_INSTRUCTIONS TO FOLLOW:_ In every one of the entries below, change "The width and height of the screenshot is" to "The screenshot's width and height are" and leave all other text as it is.

[Pixel coordinate grounding data]
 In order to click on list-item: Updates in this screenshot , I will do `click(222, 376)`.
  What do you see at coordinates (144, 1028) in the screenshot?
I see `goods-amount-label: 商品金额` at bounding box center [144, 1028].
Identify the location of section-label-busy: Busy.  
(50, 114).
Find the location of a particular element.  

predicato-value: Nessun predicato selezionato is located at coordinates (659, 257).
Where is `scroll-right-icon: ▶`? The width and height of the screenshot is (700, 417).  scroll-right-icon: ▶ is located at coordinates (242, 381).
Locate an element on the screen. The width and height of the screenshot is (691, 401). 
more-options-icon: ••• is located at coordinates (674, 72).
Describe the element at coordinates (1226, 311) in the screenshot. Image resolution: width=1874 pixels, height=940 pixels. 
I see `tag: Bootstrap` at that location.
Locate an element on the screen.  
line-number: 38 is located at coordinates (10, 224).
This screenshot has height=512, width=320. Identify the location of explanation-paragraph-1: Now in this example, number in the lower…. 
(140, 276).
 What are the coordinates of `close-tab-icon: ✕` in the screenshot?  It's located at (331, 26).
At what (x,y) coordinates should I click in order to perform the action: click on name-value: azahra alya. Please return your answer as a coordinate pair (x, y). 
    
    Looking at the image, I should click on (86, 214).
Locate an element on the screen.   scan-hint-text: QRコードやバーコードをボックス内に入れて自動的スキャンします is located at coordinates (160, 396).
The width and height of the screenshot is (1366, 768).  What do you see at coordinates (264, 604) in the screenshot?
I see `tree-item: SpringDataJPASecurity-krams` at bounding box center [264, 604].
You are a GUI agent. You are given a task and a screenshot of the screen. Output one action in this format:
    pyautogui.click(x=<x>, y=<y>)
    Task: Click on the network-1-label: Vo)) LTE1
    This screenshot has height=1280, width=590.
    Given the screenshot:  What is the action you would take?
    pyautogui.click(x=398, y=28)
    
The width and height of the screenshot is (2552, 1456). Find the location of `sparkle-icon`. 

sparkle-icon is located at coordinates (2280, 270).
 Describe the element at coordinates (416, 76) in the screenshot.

_WRITTEN REPLY:_
 In order to click on list-item: Updates in this screenshot , I will do `click(222, 376)`.
  What do you see at coordinates (144, 1028) in the screenshot?
I see `goods-amount-label: 商品金额` at bounding box center [144, 1028].
Identify the location of section-label-busy: Busy.  
(50, 114).
Find the location of a particular element.  

predicato-value: Nessun predicato selezionato is located at coordinates (659, 257).
Where is `scroll-right-icon: ▶`? The screenshot's width and height are (700, 417).  scroll-right-icon: ▶ is located at coordinates (242, 381).
Locate an element on the screen. The screenshot's width and height are (691, 401). 
more-options-icon: ••• is located at coordinates (674, 72).
Describe the element at coordinates (1226, 311) in the screenshot. Image resolution: width=1874 pixels, height=940 pixels. 
I see `tag: Bootstrap` at that location.
Locate an element on the screen.  
line-number: 38 is located at coordinates (10, 224).
This screenshot has height=512, width=320. Identify the location of explanation-paragraph-1: Now in this example, number in the lower…. 
(140, 276).
 What are the coordinates of `close-tab-icon: ✕` in the screenshot?  It's located at (331, 26).
At what (x,y) coordinates should I click in order to perform the action: click on name-value: azahra alya. Please return your answer as a coordinate pair (x, y). 
    
    Looking at the image, I should click on (86, 214).
Locate an element on the screen.   scan-hint-text: QRコードやバーコードをボックス内に入れて自動的スキャンします is located at coordinates (160, 396).
The screenshot's width and height are (1366, 768).  What do you see at coordinates (264, 604) in the screenshot?
I see `tree-item: SpringDataJPASecurity-krams` at bounding box center [264, 604].
You are a GUI agent. You are given a task and a screenshot of the screen. Output one action in this format:
    pyautogui.click(x=<x>, y=<y>)
    Task: Click on the network-1-label: Vo)) LTE1
    This screenshot has height=1280, width=590.
    Given the screenshot:  What is the action you would take?
    pyautogui.click(x=398, y=28)
    
The screenshot's width and height are (2552, 1456). Find the location of `sparkle-icon`. 

sparkle-icon is located at coordinates (2280, 270).
 Describe the element at coordinates (416, 76) in the screenshot.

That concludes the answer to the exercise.